Can this footgun be defused before releasing the feature in Python 3.14?
It doesn’t seem -as proposed in the other thread- related to implicit concatenation of string and t-string literals, dis
says that it’s handled by the parser and doesn’t seem to need __add__
:
>>> dis.dis("""
... template = t"foo {name} bar" "baz"
... """)
0 RESUME 0
2 LOAD_CONST 3 (('foo ', ' barbaz'))
LOAD_NAME 0 (name)
LOAD_CONST 1 ('name')
BUILD_INTERPOLATION 2
BUILD_TUPLE 1
BUILD_TEMPLATE
STORE_NAME 1 (template)
LOAD_CONST 2 (None)
RETURN_VALUE
Just trying to figure out t-string safety implications before building a database driver on top of it. If an user takes a field name from unsafe input and wants to build a query:
field = input()
currently they have to use a sql.Identifier
object before being able to merge it to a string:
query = SQL("SELECT {field} FROM table WHERE id = %s").format(field=Identifier(field))
cur.execute(query, [id,])
If anyone forgot the Identifier()
wrapper and passed field=field
, the field name would be inserted as harmless and well escape string literal: SELECT 'field_name' FROM table...
.
With t-strings the same operation could be, for example:
cur.execute(t"SELECT {field:i} FROM table WHERE id = {id}")

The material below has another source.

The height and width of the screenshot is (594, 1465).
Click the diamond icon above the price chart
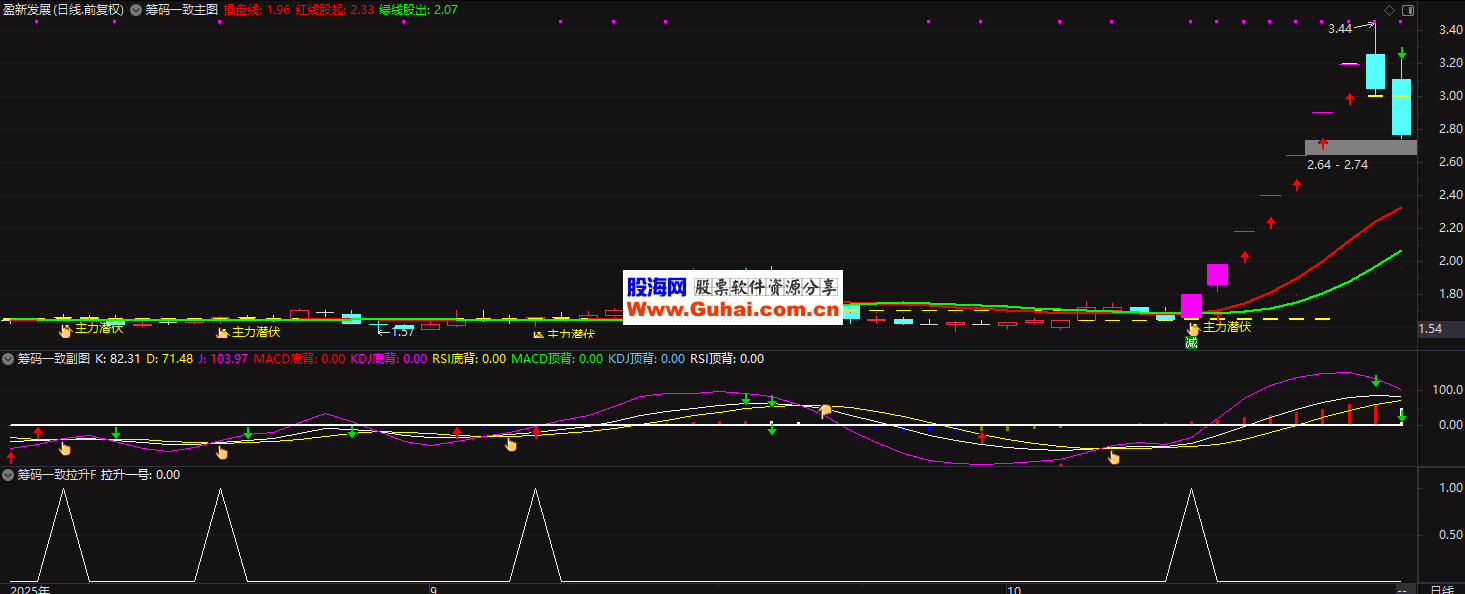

This is safe for the same reason as above: if anyone forgot the :i
“identifier” format, the field name would be passed as literal
But someone can write too easily:
cur.execute(t"SELECT " + field + t" FROM table WHERE id = {id}")
which is a door open to injection. This is not worse than just using strings to compose queries, which we have actively discouraged for years, but definitely not better and definitely worse than the safety we currently have in place thanks to the psycopg.sql
objects.
I am afraid this veers towards being a deal breaker.